Since it is practically impossible to obtain answers to all of these questions for the various subtypes of pulmonary arterial hypertension from randomised controlled trials, it becomes clear that well-conducted observational studies like the one by Mathai et al. 1 will remain a major and valuable source of information for clinicians, even if the grade of evidence is low and the scientific value remains limited. In fact, some of the most relevant data currently available have been derived not from formal trials but from large pulmonary hypertension centres presenting long-term experiences with their therapeutic concepts. Without observational and uncontrolled trials, we would know nothing about which patients derive long-term benefit from calcium-channel blockers 15, nothing about long-term efficacy of current treatments 16–20 and nothing about the therapeutic value of the novel substances in rare forms of pulmonary arterial hypertension 21–23. Thus, observational studies will remain an important source of valuable clinical information in the future.
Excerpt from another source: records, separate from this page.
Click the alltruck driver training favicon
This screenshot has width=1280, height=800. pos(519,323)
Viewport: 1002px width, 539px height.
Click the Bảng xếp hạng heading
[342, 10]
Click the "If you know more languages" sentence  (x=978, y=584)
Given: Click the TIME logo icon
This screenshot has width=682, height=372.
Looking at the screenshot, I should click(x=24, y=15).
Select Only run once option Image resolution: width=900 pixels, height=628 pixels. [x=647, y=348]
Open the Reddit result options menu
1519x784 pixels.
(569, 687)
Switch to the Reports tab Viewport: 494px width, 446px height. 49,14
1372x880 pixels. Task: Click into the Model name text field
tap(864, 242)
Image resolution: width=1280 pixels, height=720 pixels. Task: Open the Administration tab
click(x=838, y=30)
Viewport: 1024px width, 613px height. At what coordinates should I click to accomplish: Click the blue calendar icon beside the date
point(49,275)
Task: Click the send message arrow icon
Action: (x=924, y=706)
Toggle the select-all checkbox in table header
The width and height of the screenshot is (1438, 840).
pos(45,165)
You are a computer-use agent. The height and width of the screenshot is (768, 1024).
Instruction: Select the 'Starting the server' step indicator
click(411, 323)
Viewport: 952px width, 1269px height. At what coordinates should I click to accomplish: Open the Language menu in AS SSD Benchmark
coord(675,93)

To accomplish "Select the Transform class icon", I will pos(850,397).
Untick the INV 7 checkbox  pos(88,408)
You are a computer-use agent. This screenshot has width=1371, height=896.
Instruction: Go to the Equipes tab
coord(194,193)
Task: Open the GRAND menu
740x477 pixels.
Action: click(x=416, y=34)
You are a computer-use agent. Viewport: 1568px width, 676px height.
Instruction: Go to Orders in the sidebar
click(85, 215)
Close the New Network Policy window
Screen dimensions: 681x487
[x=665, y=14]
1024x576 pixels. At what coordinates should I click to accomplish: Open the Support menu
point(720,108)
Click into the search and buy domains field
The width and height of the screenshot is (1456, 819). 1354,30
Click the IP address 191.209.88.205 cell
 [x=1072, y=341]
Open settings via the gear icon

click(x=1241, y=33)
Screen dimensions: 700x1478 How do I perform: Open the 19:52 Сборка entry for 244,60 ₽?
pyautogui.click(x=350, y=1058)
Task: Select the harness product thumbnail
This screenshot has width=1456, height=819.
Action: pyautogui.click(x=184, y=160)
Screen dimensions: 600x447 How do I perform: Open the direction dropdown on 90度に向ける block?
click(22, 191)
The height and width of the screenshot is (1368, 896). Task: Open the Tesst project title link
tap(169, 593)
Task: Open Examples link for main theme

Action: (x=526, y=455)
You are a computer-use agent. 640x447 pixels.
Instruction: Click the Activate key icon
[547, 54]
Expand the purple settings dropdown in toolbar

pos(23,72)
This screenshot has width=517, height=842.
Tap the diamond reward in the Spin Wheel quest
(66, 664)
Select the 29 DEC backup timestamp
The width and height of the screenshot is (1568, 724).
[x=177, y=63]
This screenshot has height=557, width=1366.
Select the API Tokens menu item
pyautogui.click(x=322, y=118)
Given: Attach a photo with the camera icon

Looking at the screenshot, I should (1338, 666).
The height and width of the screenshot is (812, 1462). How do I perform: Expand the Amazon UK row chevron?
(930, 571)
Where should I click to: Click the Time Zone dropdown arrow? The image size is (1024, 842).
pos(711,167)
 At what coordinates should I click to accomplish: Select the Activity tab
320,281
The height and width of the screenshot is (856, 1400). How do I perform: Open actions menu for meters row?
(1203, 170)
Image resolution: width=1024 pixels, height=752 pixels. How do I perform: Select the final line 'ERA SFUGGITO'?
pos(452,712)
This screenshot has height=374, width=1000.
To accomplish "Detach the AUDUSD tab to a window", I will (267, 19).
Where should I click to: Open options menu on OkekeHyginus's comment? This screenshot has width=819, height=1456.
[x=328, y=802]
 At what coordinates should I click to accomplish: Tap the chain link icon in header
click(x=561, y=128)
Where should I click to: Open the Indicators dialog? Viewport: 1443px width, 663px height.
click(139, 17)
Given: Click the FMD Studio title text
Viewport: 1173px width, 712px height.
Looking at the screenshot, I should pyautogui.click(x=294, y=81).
The large pulmonary hypertension centres should continue their efforts to develop treatment strategies and to study the long-term results in different pulmonary arterial hypertension populations. It may even be possible to obtain controlled data outside the setting of formal trials if large centres collaborate and combine their efforts. Intelligent strategies need to be developed to avoid the many caveats of nonrandomised trials 24.